A Big Issue With The Long Lens
The longer the lens, the shorter the depth of field. It is easy to think that just because you don’t have a close foreground object all will be good. In the below image of Dogwoods among the Pines at Yosemite National Park, I was about 50 feet away shooting at 270mm. This meant that only the objects from 46 feet to 54 feet were in focus. It turned out to be a three-image focus stack.

Focus Stacking to the Rescue
So, getting back to the big cameras, the answer has always been what is called focus stacking. In a nutshell, multiple images are taken each with the focus point being further away resulting in each photo having a different section of the image in focus. These images are then combined together in Photoshop either by manually brushing in the overlays or allowing plugins like Helicon Focus to do the work.
In this image from Arizona’s White Pocket, I was shooting super wide at 14mm, which has great depth of field. I was down low and close to the rock formation. Using an aperture of f/8, only four images were required to get everything in focus.

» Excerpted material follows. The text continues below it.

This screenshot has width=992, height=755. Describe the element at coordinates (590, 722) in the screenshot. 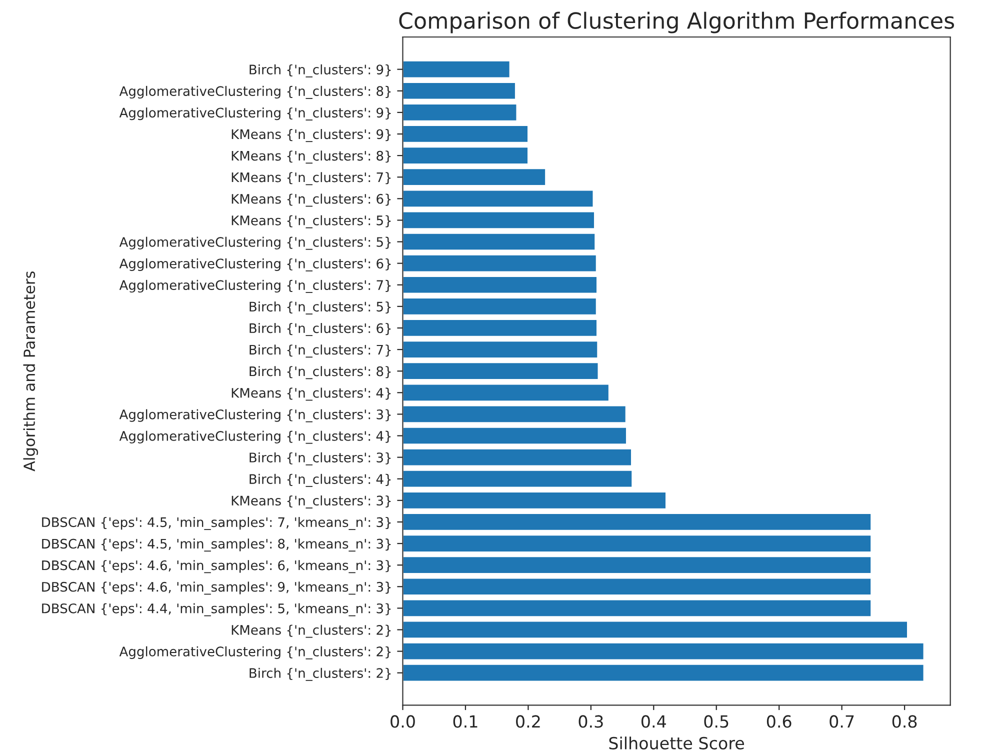

I see `x-tick-label: 0.3` at that location.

The Focus Stacking Process
The first task for focus stacking is to take the necessary images. The preferred method is to use a tripod so all of the images will line up easily when combined. If the light is good and the camera is able to use a high shutter speed, It is possible to do it without a tripod.
Years ago, I would just begin the sequence with the focus point in the bottom of the frame, click the shutter, move the focus point up a little, click again, and so on. This worked very well, although it took some time. Another option was to focus on the closest point, click the shutter, rotate the focus ring slightly, click the shutter and repeat until you were sure all was in focus. This is a particularly good method if the camera is down on the ground and you are not able to see through the viewfinder.
Current day cameras, like the Nikon Z7II that I use, have a built-in function that automatically takes all of the necessary photos. It is crazy easy. You just focus on the closest subject in the viewfinder, select Focus Shift (Nikon’s term for stacking), and Start. The camera will even place the stack in a separate folder on your SD card. You do need to remember to focus again if taking multiple stacks.
Now It’s Time to Put Them Together
After loading the stack in Adobe Lightroom, I make basic adjustments to the closest image and then sync those adjustments to the others. Then, I export them to Helicon Focus, which combines them and exports the single combined stacked image back to Lightroom. It’s like magic! At this point, I export the stacked image to Photoshop and make all remaining adjustments.
More Freedom For The Photographer
With focus stacking, I am able to get as close as I want to a foreground subject. I can get within inches if I need to. I can make what is a small foreground object look quite large. Of course, I am hooked on the built-in stacking in the Nikon Z7II.
Focus stacking allows me to do so many different things and expand my portfolio to include scenes that were just not possible without it. If you looking to do some serious landscape photography, it just has to be one of the tools in your toolkit.